Cada vez menos alunos querem aprender francês
Quebra de 15 por cento em dez anos
A opção é claramente o inglês. Os professores alertam para a importância de saber duas línguas estrangeiras
Bárbara Wong
De ano para ano, o número de alunos interessados em ter aulas de francês diminui no ensino básico e secundário. A língua que os mais velhos aprenderam primeiro foi cedendo o seu lugar ao inglês e corre o risco de ser ultrapassada pelo espanhol, temem mesmo os docentes da disciplina.Há dez anos, no ano lectivo de 1994/95, havia em Portugal mais de 50 mil alunos do 2º ciclo inscritos a francês. Este ano não chegam a 3500 os miúdos que optaram pela língua de Molière nesta fase de ensino. Eram 16 por cento dos matriculados no 5º e no 6º ano, agora são 1,4.

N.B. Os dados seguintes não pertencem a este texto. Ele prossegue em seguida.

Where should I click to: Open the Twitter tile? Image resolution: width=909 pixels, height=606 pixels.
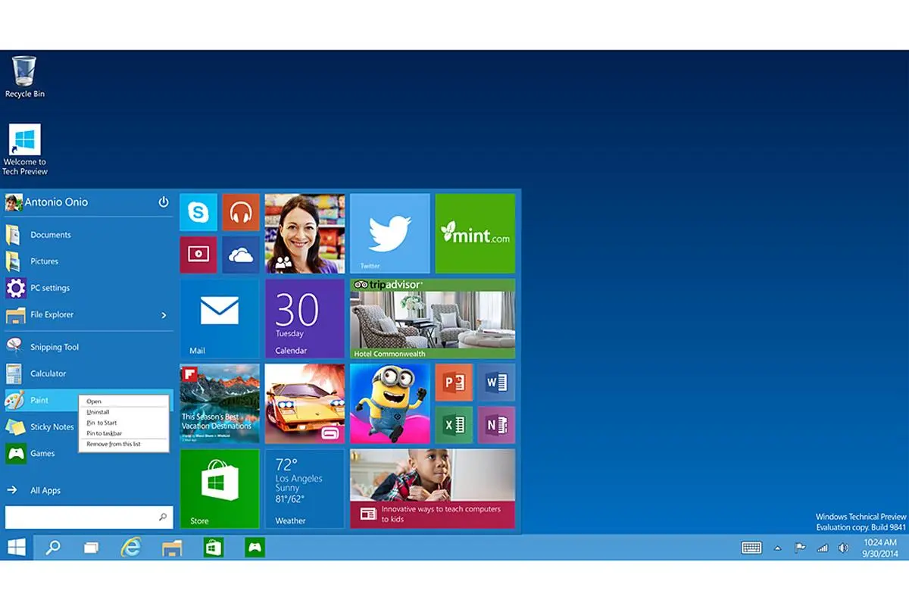tap(389, 233)
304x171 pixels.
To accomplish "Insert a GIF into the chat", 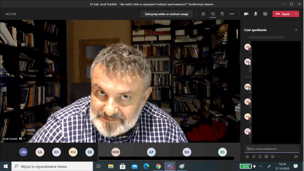I will tap(266, 156).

No que se refere ao 3º ciclo (6º, 7º e 8º anos), o francês perdeu, no mesmo período de tempo, cerca de 83 mil alunos quando escolhido como primeira opção. Além disso, desde 1989 que a legislação passou a permitir ao aluno, uma vez chegado ao 7º ano, continuar a ter apenas uma língua estrangeira em todo o 3º ciclo, em vez de duas. E aí a aposta foi maioritariamente no inglês.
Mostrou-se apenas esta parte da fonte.